CORVALLIS - The editor of Oregon State University's student newspaper is one of only eight student editors nationwide selected by the Anti-Defamation League for an August study mission to Poland, Bulgaria and Israel designed to help students better understand the conflicts in the Middle East.

Allison Pyburn, a native of Albany, will fly out of New York City Aug. 4 as part of the 15-day Albert Finkelstein Memorial Study Mission sponsored by the ADL. From New York, the group will travel to Warsaw, Krakow, Sofia, Tel Aviv, upper Galilee and Jerusalem.

"We will visit historic and religious sites in the areas, and meet with decision-makers on both sides of the political spectrum," Pyburn said. "I will also meet with citizens, students and local and foreign reporters, allowing for insight into the everyday lives of those affected by the current situation in the Middle East."
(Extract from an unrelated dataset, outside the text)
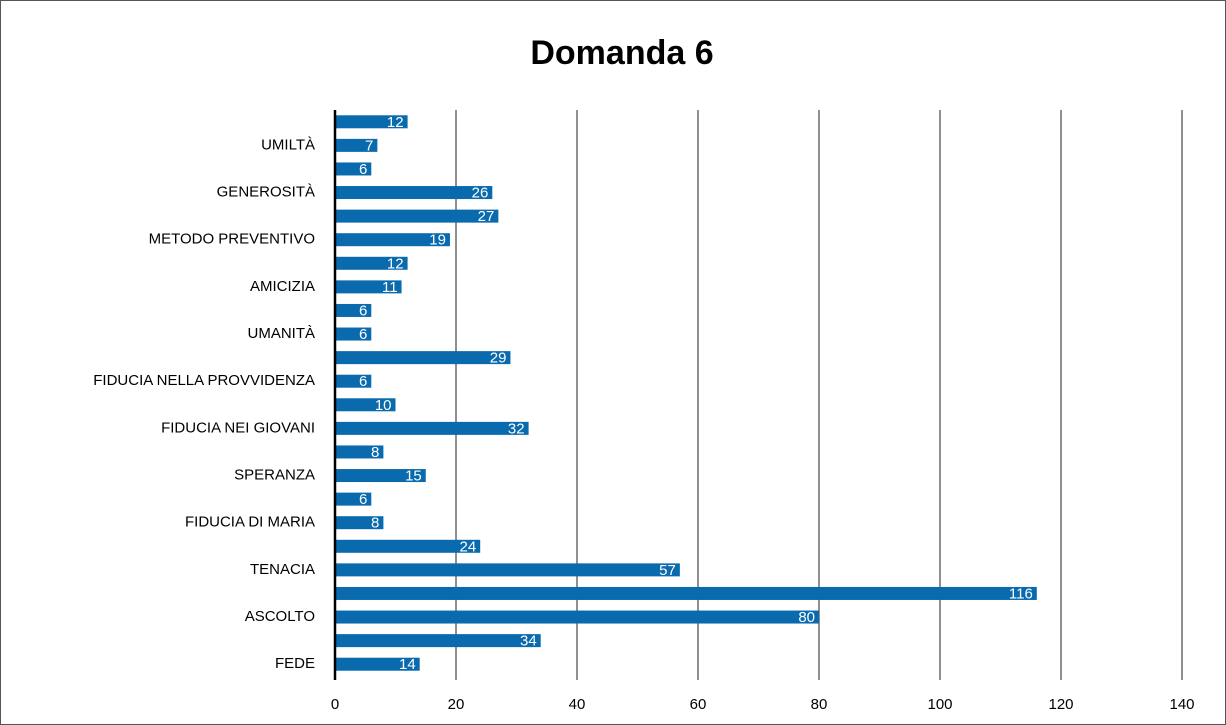  What do you see at coordinates (288, 144) in the screenshot?
I see `y-tick-label: UMILTÀ` at bounding box center [288, 144].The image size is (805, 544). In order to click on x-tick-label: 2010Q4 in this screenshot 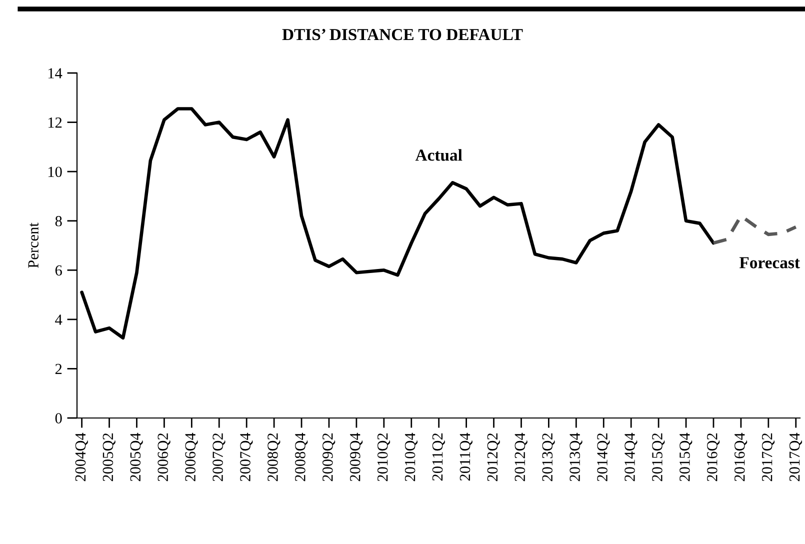, I will do `click(411, 457)`.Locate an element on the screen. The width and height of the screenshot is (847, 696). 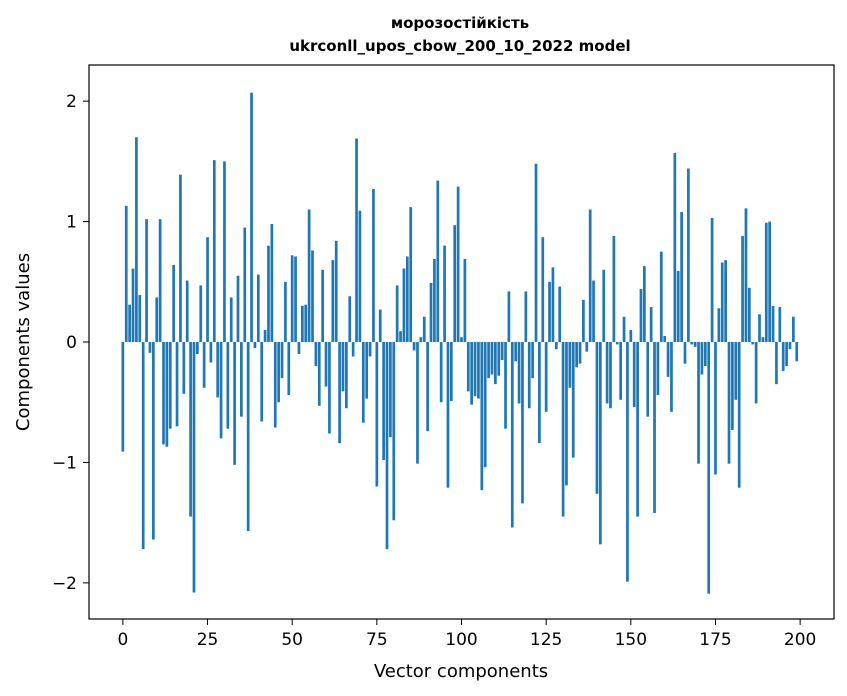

The mission includes eight students and nine ADL staff members from around the country. All 17 participants will travel, stay, dine, learn, and tour together from start to finish. The leader of the mission is Kenneth Jacobson, who serves as ADL's senior associate national director and is its director of international affairs. All expenses are paid by the ADL.

"It's amazing to think she is one of only eight campus newspaper editors in the country selected for the mission, which is oriented heavily toward Ivy League schools like Harvard and Yale," said Frank Ragulsky, director of university student media at OSU. "There have historically been very few students chosen from state schools, let alone state schools on the West Coast."

Students from Swarthmore, Syracuse, Wayne State, Texas A&M, the University of Michigan, Harvard and the University of California at Irvine will attend this year's mission.

"The complexity of the issues in the Middle East and the challenge of reporting on those issues is why ADL is helping to provide our future journalists with this experience," said Howard P. Berkowitz, ADL national chairman. He said participants gain a better understanding of modern Jewish history, the struggle for peace in the Middle East and the concerns of ordinary Israelis.

The mission is made possible by a gift from Bidi Finkelstein, a Philadelphia and Palm Beach philanthropist and honorary life member of the ADL National Commission. She established the program in memory of her late husband, who initially conceived the idea of the study mission.

Pyburn is working this summer at the Statesman Journal newspaper in Salem as part of the Charles P. Snowden Internship Scholarship Program. A senior in English literature, Pyburn began serving as the editor for The Daily Barometer at OSU in April. The Barometer is a self-sufficient, student-run newspaper with a circulation of 10,000 and an editorial staff of more than 50 people.

In May, Pyburn earned the First Freedom Award for protection of first amendment rights from the Northwest Chapter of the Society of Professional Journalists. The Oregon Newspaper Publisher's Association also honored her this year for her news writing.